Gestellte Aufgabe A »
Zitiere aus dem Text über das WM-Eröffnungsspiel wortgetreu die Stelle von „Schaufenster WM-Eröffnungsspiel: Am“ bis „Kontrahenten im Eröffnungsspiel.“.

Für Senegals Stürmer El-Hadji Diouf ist an diesem 31. Mai 2002 klar: "In ganz Afrika ist heute Feiertag." Gerade hatten der Angreifer vom RC Lens in Frankreich und seine Teamkollegen aus dem westafrikanischen Staat Titelverteidiger Frankreich im Eröffnungsspiel der Weltmeisterschaft mit 1:0 geschlagen. 500 Millionen Zuschauer verteilt über den Globus hatten zugesehen, wie der Außenseiter, dessen Spieler mit Ausnahme der beiden Ersatztorhüter alle in Frankreich beschäftigt waren, im südkoreanischen Seoul die satten Superstars der "Équipe tricolore" blamiert hatte. Senegals – französischer – Trainer Bruno Metsu sagt: "Das ist der größte Erfolg, den Senegal je errungen hat."
Schaufenster WM-Eröffnungsspiel: Am Sonntag (17 Uhr, ZDF und Magenta TV) kommen erneut zwei Nationalmannschaften in den Genuss, sich vor den Augen der Weltöffentlichkeit zu präsentieren. Ein amtierender Weltmeister wie 2002 ist nicht dabei. Stattdessen duellieren sich zum Auftakt dieser wohl umstrittensten Endrunde der Geschichte die Auswahlteams des Gastgebers Katar und Ecuadors, heißt auch: Platz 50 der FIFA-Weltrangliste gegen Platz 44. Nur Saudi-Arabien (Platz 51) und Ghana (Platz 61) sind in dieser Rangliste aus dem Feld der 32 qualifizierten Teams schlechter platziert als die Kontrahenten im Eröffnungsspiel.

Zu bearbeitende Datensätze »
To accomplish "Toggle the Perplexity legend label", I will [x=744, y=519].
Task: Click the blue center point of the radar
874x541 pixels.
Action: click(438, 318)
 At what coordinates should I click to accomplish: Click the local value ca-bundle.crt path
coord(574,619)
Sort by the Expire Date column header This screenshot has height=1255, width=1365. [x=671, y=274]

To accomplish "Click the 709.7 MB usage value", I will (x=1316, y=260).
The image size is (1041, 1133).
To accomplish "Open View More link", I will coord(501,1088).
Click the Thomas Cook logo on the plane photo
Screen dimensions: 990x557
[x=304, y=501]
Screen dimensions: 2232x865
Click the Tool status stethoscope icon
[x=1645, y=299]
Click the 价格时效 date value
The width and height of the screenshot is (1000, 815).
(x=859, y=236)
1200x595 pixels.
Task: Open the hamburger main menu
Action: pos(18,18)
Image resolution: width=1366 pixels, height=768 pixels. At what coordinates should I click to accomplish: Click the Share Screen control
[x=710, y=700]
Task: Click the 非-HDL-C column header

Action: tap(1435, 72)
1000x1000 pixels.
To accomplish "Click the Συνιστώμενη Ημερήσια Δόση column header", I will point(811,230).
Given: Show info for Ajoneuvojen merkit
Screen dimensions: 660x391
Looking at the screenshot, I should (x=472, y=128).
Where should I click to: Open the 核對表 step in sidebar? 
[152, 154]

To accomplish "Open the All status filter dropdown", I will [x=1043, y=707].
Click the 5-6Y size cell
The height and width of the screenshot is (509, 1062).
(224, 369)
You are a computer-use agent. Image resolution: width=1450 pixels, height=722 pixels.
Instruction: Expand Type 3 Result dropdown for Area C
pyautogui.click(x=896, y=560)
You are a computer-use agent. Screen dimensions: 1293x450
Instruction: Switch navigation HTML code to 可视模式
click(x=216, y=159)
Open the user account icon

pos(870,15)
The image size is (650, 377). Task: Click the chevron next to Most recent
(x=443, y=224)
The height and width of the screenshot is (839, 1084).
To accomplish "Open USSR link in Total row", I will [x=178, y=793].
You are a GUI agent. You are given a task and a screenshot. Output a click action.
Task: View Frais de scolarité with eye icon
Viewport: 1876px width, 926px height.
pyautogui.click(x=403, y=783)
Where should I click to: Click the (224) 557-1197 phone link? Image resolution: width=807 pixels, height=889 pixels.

Gestellte Aufgabe B »
Wandle die Datensätze von der Zeile mit „The image size is (650, 377).“ bis zum Ende der Datensätze in eine nummerierte Liste um und lass dabei Leerzeilen weg.

Antwort A »
Schaufenster WM-Eröffnungsspiel: Am Sonntag (17 Uhr, ZDF und Magenta TV) kommen erneut zwei Nationalmannschaften in den Genuss, sich vor den Augen der Weltöffentlichkeit zu präsentieren. Ein amtierender Weltmeister wie 2002 ist nicht dabei. Stattdessen duellieren sich zum Auftakt dieser wohl umstrittensten Endrunde der Geschichte die Auswahlteams des Gastgebers Katar und Ecuadors, heißt auch: Platz 50 der FIFA-Weltrangliste gegen Platz 44. Nur Saudi-Arabien (Platz 51) und Ghana (Platz 61) sind in dieser Rangliste aus dem Feld der 32 qualifizierten Teams schlechter platziert als die Kontrahenten im Eröffnungsspiel.

Antwort B »
1. The image size is (650, 377). Task: Click the chevron next to Most recent
2. (x=443, y=224)
3. The height and width of the screenshot is (839, 1084).
4. To accomplish "Open USSR link in Total row", I will [x=178, y=793].
5. You are a GUI agent. You are given a task and a screenshot. Output a click action.
6. Task: View Frais de scolarité with eye icon
7. Viewport: 1876px width, 926px height.
8. pyautogui.click(x=403, y=783)
9. Where should I click to: Click the (224) 557-1197 phone link? Image resolution: width=807 pixels, height=889 pixels.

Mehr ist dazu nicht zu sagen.